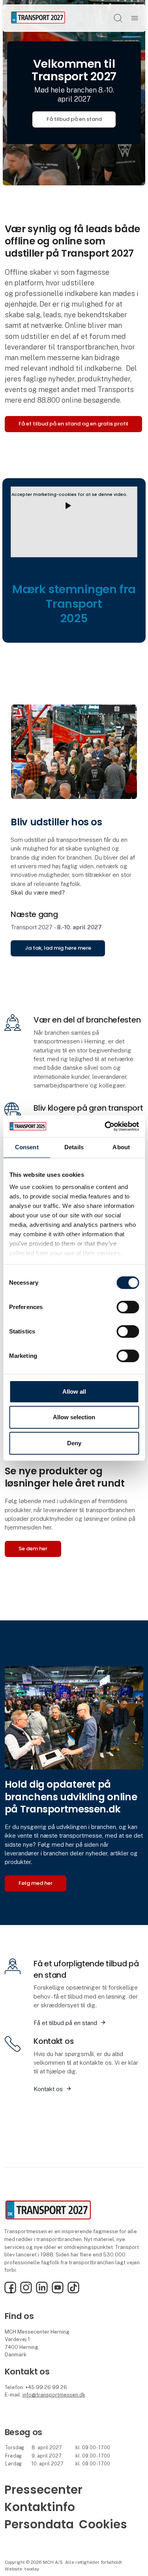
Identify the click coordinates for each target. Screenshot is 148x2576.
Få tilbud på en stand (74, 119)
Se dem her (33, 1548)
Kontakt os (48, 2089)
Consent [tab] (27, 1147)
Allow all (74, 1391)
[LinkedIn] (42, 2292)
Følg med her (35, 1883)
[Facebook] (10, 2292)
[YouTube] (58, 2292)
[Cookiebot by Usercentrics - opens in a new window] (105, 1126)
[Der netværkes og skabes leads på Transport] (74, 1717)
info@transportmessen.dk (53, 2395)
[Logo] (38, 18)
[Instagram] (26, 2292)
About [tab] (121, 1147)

_ _ _ _ _

What to work on -
Set down each entry again exactly as written. Pictures stay out.

Your response -
Identify the click coordinates for each target. Screenshot is 148x2576.
Få tilbud på en stand (74, 119)
Se dem her (33, 1548)
Kontakt os (48, 2089)
Consent [tab] (27, 1147)
Allow all (74, 1391)
[LinkedIn] (42, 2292)
Følg med her (35, 1883)
[Facebook] (10, 2292)
[YouTube] (58, 2292)
[Cookiebot by Usercentrics - opens in a new window] (105, 1126)
[Der netværkes og skabes leads på Transport] (74, 1717)
info@transportmessen.dk (53, 2395)
[Logo] (38, 18)
[Instagram] (26, 2292)
About [tab] (121, 1147)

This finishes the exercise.